MATERIAL PROVIDED START
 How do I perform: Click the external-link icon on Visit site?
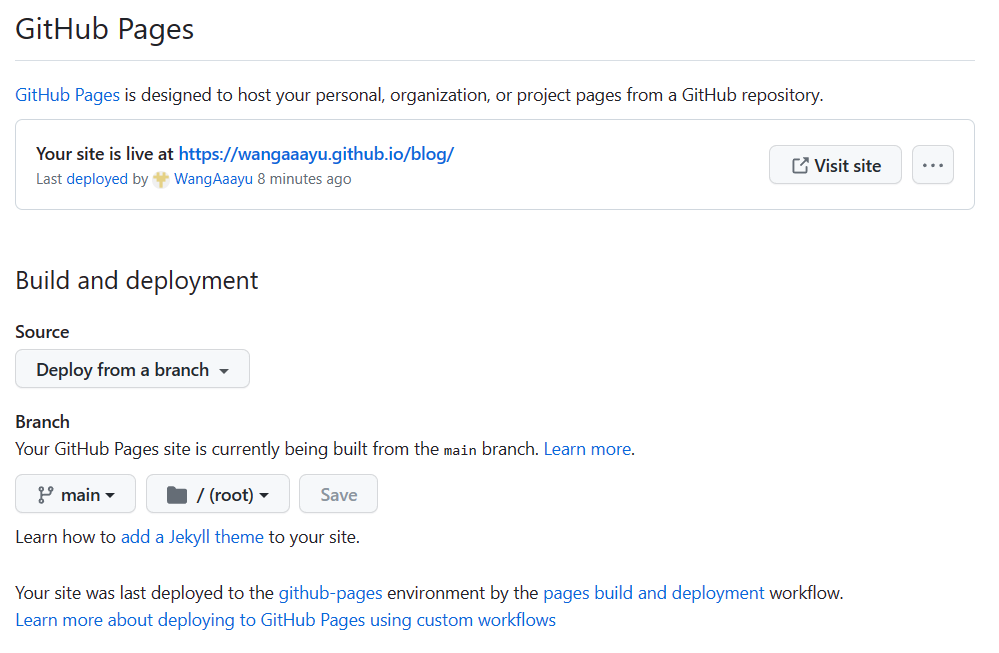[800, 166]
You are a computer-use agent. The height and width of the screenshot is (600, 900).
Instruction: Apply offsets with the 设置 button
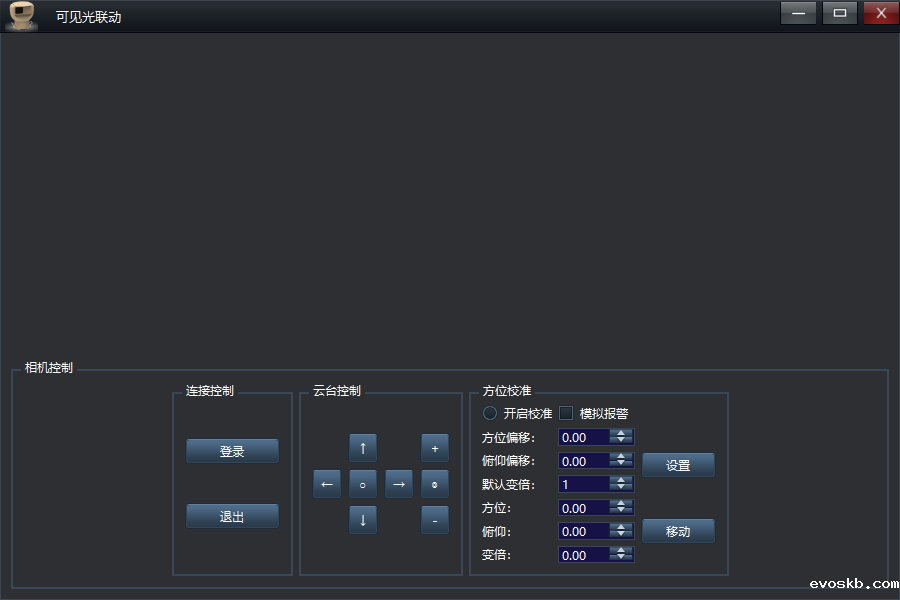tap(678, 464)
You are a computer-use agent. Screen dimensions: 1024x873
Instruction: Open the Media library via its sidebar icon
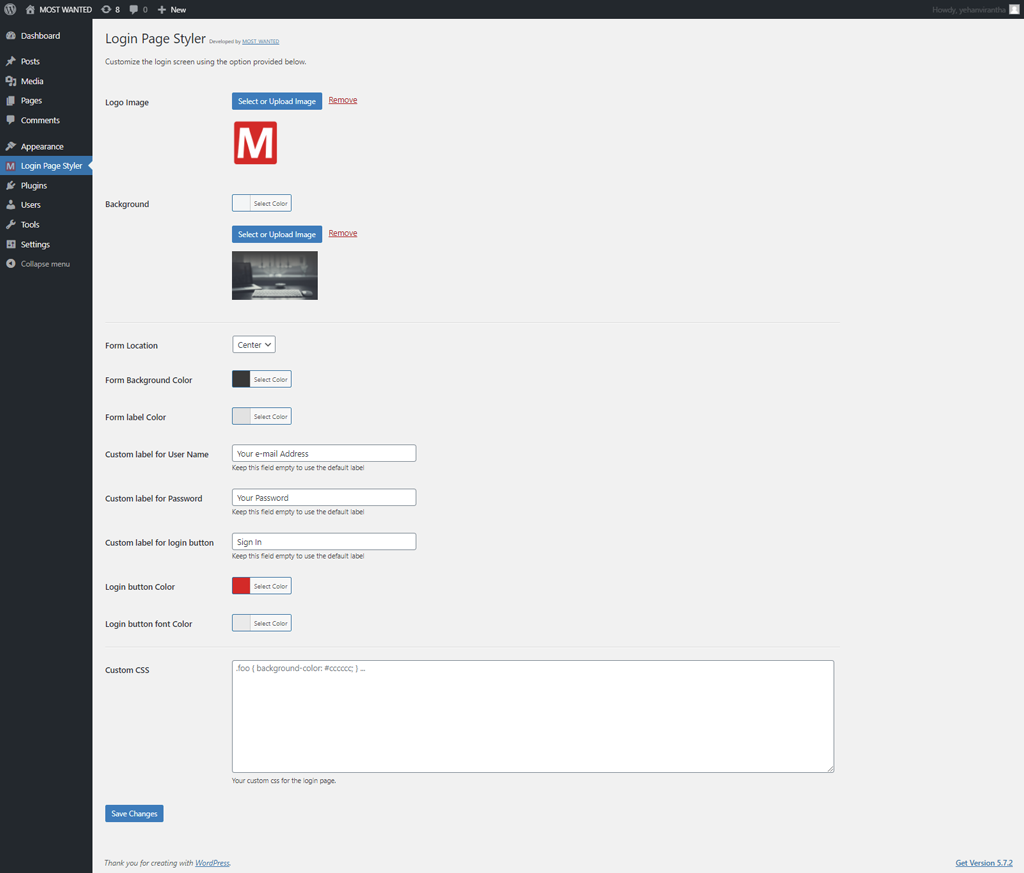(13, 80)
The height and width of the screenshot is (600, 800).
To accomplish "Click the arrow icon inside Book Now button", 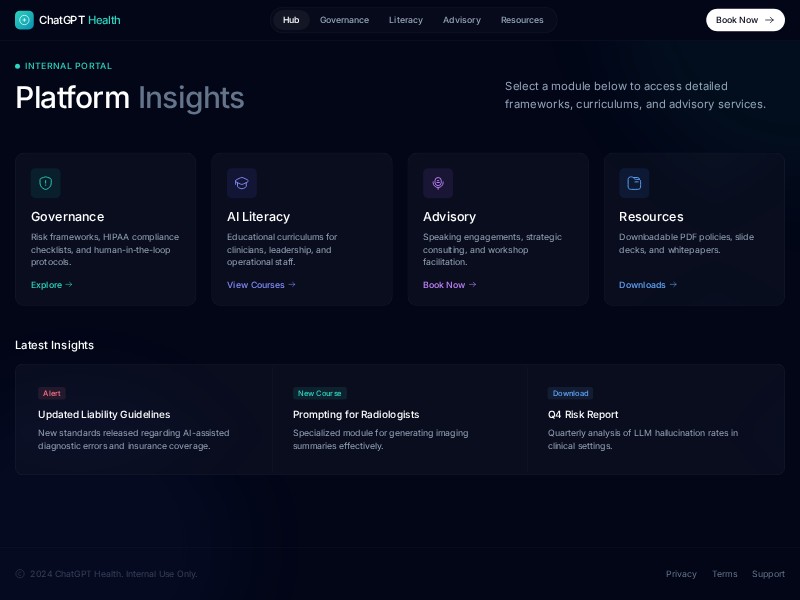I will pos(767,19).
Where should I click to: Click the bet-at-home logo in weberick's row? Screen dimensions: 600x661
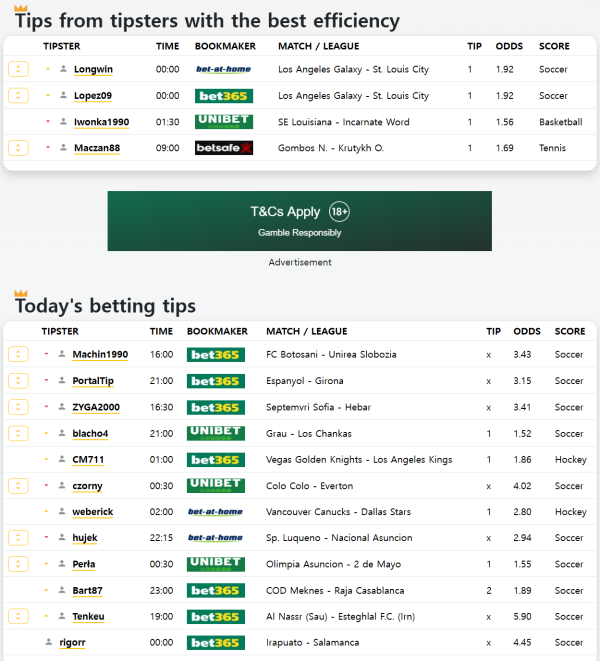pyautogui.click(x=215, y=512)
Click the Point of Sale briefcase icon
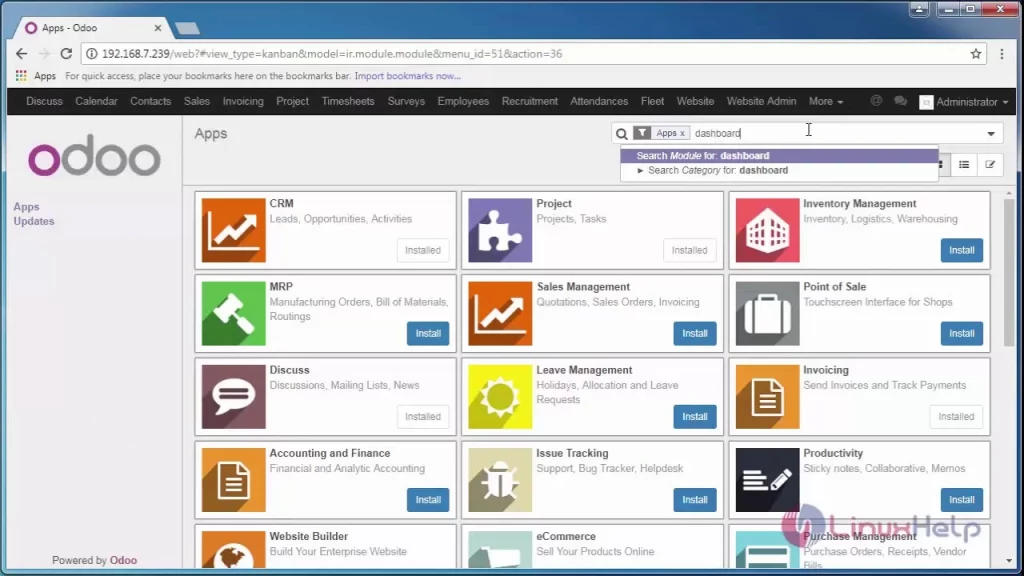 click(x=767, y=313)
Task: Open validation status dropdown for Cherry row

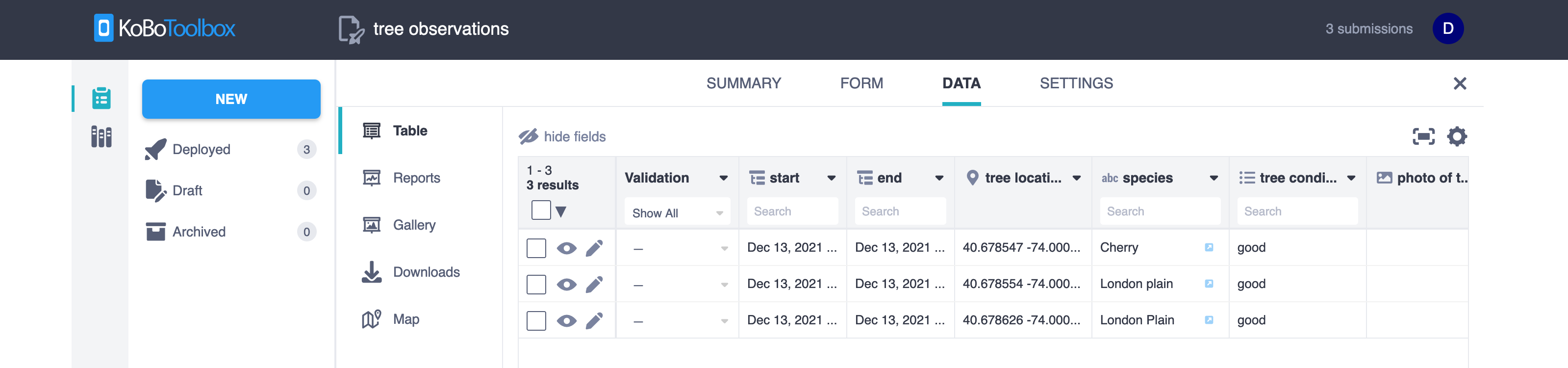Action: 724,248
MATERIAL PROVIDED END
WHAT IS EXPECTED:
Repeat only what runs from the first line of the records above to the line with "The height and width of the screenshot is (600, 800).", both included, word for word, minus the pictures.

RESULT OF THE EXERCISE:
 How do I perform: Click the external-link icon on Visit site?
[800, 166]
You are a computer-use agent. The height and width of the screenshot is (600, 900).
Instruction: Apply offsets with the 设置 button
tap(678, 464)
You are a computer-use agent. Screen dimensions: 1024x873
Instruction: Open the Media library via its sidebar icon
(13, 80)
The height and width of the screenshot is (600, 800).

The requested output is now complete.